Shile Huang, Ph.D.

Associate Professor

Contact Information:
Office Phone: 318-675-7759
Laboratory Phone: 318-675-7793 or 318-675-8399
Office Fax: 318-675-5180


B.S. (D.V.M.), 1984, Anhui Agricultural University, Hefei, China
M.S., 1987, Nanjing Agricultural University, Nanjing, China
Ph.D., 1997, University of Salzburg, Salzburg, Austria

Major Research Interests: 

Dr. Huang's major research interests include cell signaling and tumorigenesis.

The laboratory is primarily interested in studying mTOR signaling in tumorigenesis and metastasis. mTOR functions as two complexes, mTORC1 and mTORC2, and regulates cell proliferation, growth (cell size), and survival. Recently, we have demonstrated that mTOR also regulates cell motility. Disruption of mTORC1 or mTORC2 by silencing the expression of raptor or rictor down-regulates cell motility, implicating critical roles of mTORC1 and mTORC2 in this cellular process. We are focusing on identifying the molecular mechanisms by which mTORC1 and mTORC2 regulate cell motility. In addition, the laboratory is investigating anticancer mechanisms of small molecules such as curcumin, cryptotanshinone, artemisinin, and ciclopirox olamine. Curcumin, cryptotanshinone, and artemisinin are natural products isolated from the plants Curcuma longa, Salvia miltiorrhiza, and Artemisia annua, respectively, whereas ciclopirox olamine is an off-patent synthetic fungicide. Notably, curcumin, artesunate (a water-soluble artemisinin derivative), and ciclopirox olamine are undergoing initial clinical trials as novel anticancer agents.

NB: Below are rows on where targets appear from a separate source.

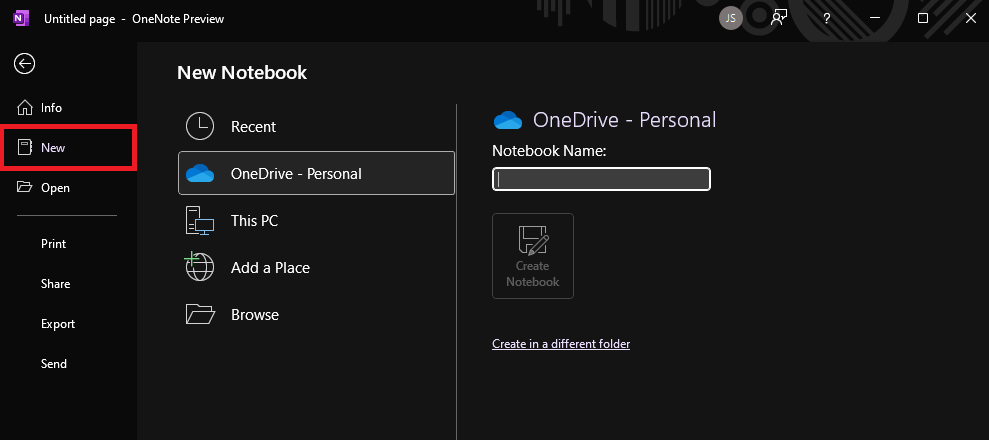Click the Add a Place globe icon

point(200,267)
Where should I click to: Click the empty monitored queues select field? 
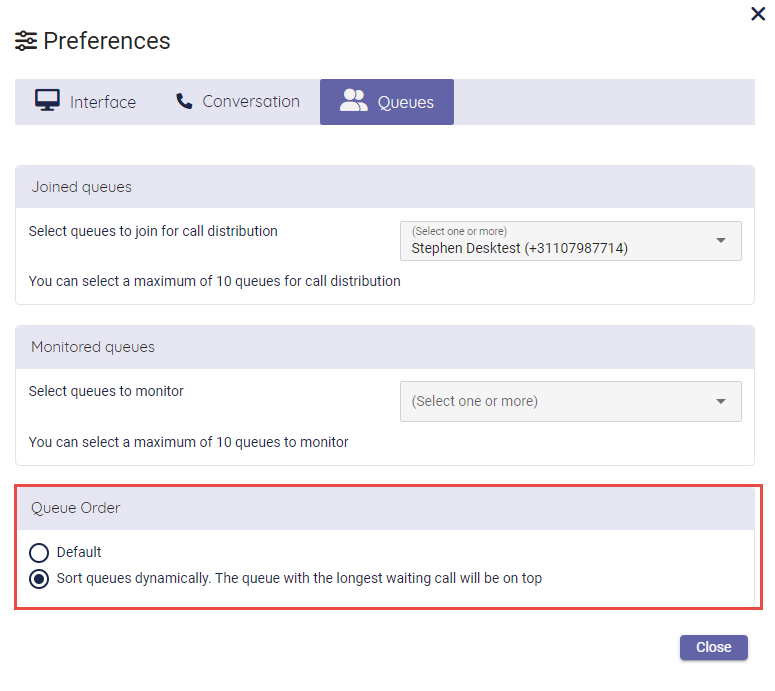pos(550,401)
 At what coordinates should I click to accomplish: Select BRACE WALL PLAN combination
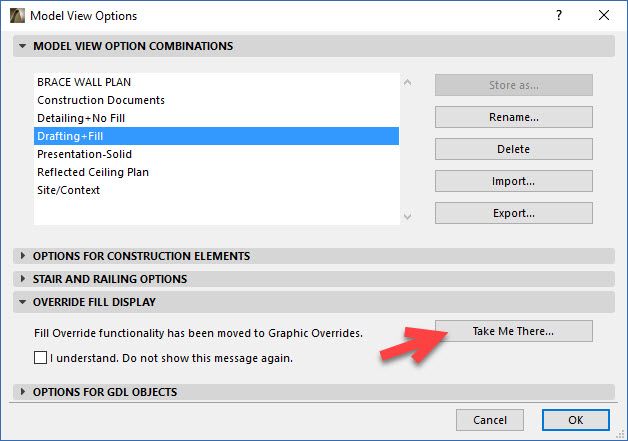pos(84,82)
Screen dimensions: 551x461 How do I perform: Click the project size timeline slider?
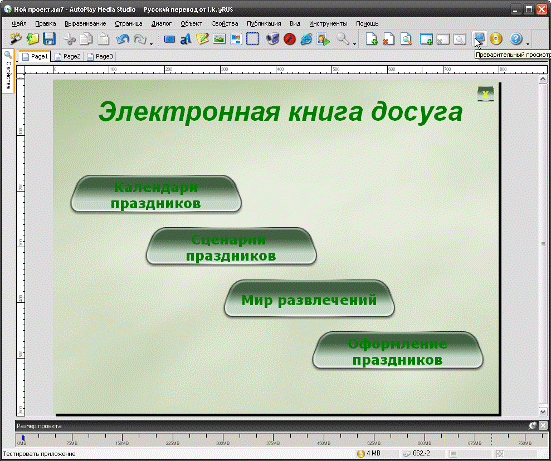(x=24, y=438)
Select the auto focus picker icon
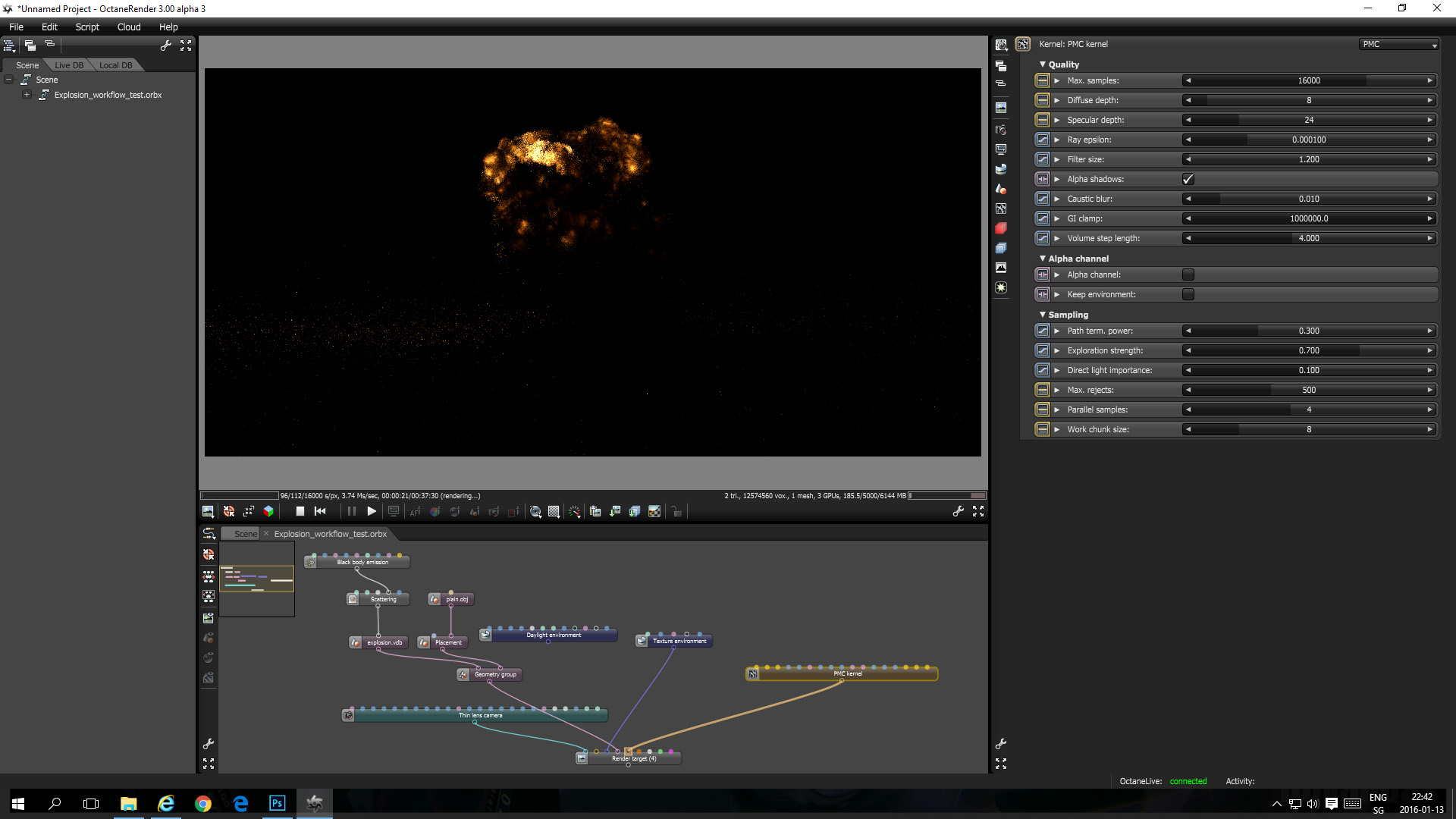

However, the anticancer mechanisms of these compounds remain to be elucidated. Our recent studies indicate that they may execute their anticancer activities by inhibiting cell proliferation, inducing cell death, suppressing cell motility, or inhibiting angiogenesis/lymphangiogenesis. We are elucidating the molecular mechanisms underlying these effects.

Representative Publications:

  1. SKLB188 inhibits the growth of head and neck squamous cell carcinoma by suppressing EGFR signalling.
  2. Ciclopirox activates ATR-Chk1 signaling pathway leading to Cdc25A protein degradation.
  3. Dihydroartemisinin inhibits the mammalian target of rapamycin-mediated signaling pathways in tumor cells.
  4. Curcumin disrupts the Mammalian target of rapamycin-raptor complex.
  5. Rapamycin inhibits F-actin reorganization and phosphorylation of focal adhesion proteins.